Should Americans follow China in a massive commitment to battery-electric buses? California has mandated a carbon-free bus system by 2040 and will only buy battery or fuel cell powered buses after 2029. Other states and cities are following suit.
The keys to vehicle decisions have typically been cost and performance. Cost includes selling price plus maintenance, while performance today includes environmental impact – and to some, that is the only issue that matters.
China today has 420,000 BEBs on the road, with plans to reach 600,000 by 2025. The rest of the world has maybe 5,000 of these expensive, short-range buses. The Chinese, though, still get 70 percent of their energy from coal, so are their BEBs really that green? And are they safe?
Battery costs are the main reason that BEBs today are much more expensive than buses that run on diesel or compressed natural gas. But, say bus makers, BEBs require less maintenance, and activists say that the lower net carbon footprint justifies paying a little bit more.
Upfront and lifetime cost
China got around the UPFRONT COST problem by establishing national mandates, heavily subsidizing bus (and battery) manufacturers, and rewarded cities that replaced entire bus fleets all at one time. This ensured their factories would benefit from economies of scale – and that the transition would be swift and complete.
The U.S. and EU nations, however, focused on subsidizing passenger cars. Thus, there are far more zero-emission passenger cars on the road today in the U.S. and Europe than public transit vehicles. No wonder Westerners still view electric vehicles as subsidized luxuries for the “woke wealthy” who boast about lowering their carbon footprint (despite relying on fossil fuels for electricity).
The huge costs for fast-charging stations across Europe, let alone the vast United States, pose the greatest challenges for future expansion of the electric vehicle market. But transit vehicles, even school buses, run regular routes, and if the routes are short enough, the bus can be recharged overnight at the barn. It can be argued that bad policy — subsidies for the rich — slowed EV (and BEB) acceptance in the U.S.
University of California–Davis researcher Hanjiro Ambrose pointed out another bad federal policy: Funding formulas from the Federal Transit Administration typically favor short-term cost-efficiency over long-term innovation. According to Ambrose, “Those funding mechanisms haven’t been aligned with trying to stimulate policy change. The cheapest technology available isn’t usually the newest technology available.”
To work around high upfront battery costs, some innovative capitalists are creating new financial products that allow fleet owners to finance battery purchases. Treating battery costs the same way as fuel costs – as ongoing expenses – meets federal guidelines. Matt Horton, chief commercial officer for U.S. BEB maker Proterra, says, “The importance of the private capital coming into this market cannot be understated.”
Green advocates admit the primary reason people choose EVs is the belief that electric cars and buses, even with electricity generated from fossil fuels, are good for the environment.
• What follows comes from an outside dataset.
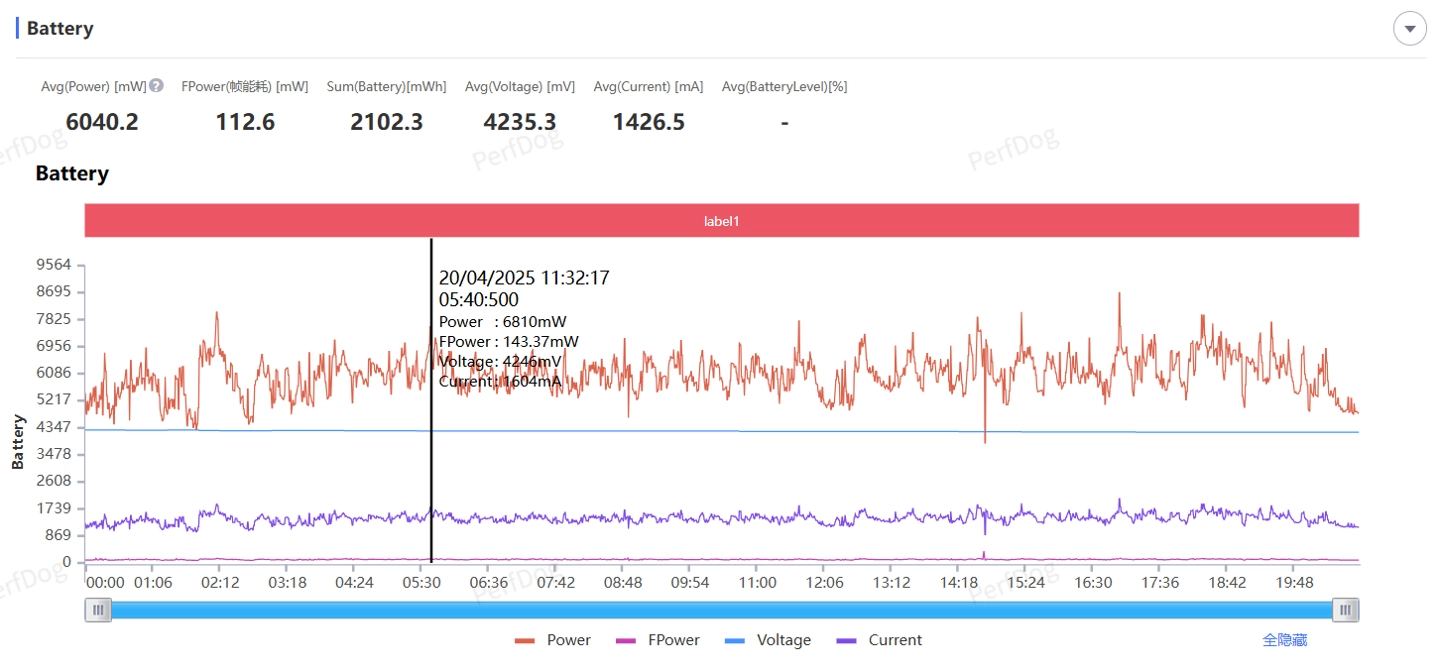Click the Avg(Voltage) value 4235.3

519,122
The Union of Concerned Scientists claims BEBs are 2.5 times cleaner in terms of lifestyle emissions than diesel buses. But BEBs with the strongest batteries today can take a full load no more than 150 miles in good weather. Fine for airport shuttles, maybe even for short public transit routes.
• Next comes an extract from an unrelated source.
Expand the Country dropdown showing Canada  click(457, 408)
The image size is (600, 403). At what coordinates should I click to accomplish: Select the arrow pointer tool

Except that electric battery life is shorter than the 12-year vehicle life that many transit and school bus systems rely upon in their budgets. Battery replacement for BEBs is very expensive and unpredictable.
Then there are the horror stories. Los Angeles Metro purchased BEBs from Chinese-owned BYD Ltd. but yanked the first five off the road within a few months. Agency staff called the buses “unsuitable,” poorly made, and unreliable for more than 100 miles. Albuquerque returned seven out of its 16 BYD buses, citing cracks, leaking fluid, axle problems, and inability to hold charges.
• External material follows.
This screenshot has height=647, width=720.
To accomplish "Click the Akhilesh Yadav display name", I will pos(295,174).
French journalist Alon Levy reported that, BEB sales teams in Vancouver admitted their buses could not run for an entire day without recharging during layovers. But rapid recharging is labor-intensive, since a worker must supervise it, unlike recharging or refueling at the end of the day. In Minneapolis, bus performance suffered in cold weather. At 20o F, the bus could not last all day. On Super Bowl Sunday, a 5o F day, the bus only lasted 40 minutes, covering about 16 miles.
In largely rural Maine, lawmakers proposed converting all school buses to BEBs. But Adam Crepeau, a policy analyst at the Maine Heritage Policy Center, argued that BEBs can travel no more than 135 miles per charge (in good weather), while diesel buses go up to 400 miles and can be refilled anywhere. “This,” he said, “will severely impact the ability of schools to use them for longer trips for sporting events, field trips, and other experiences for students.”
The bottom line
Activists and sales teams are pressing American cities, school boards, and other public entities to follow China and convert their fleets to BEBs, calling them “the wave of the future” (even in California, where lengthy power outages have become routine). Given the vulnerability of our electric grid (among other concerns), cost and performance may not be the only considerations in making such an irreversible choice.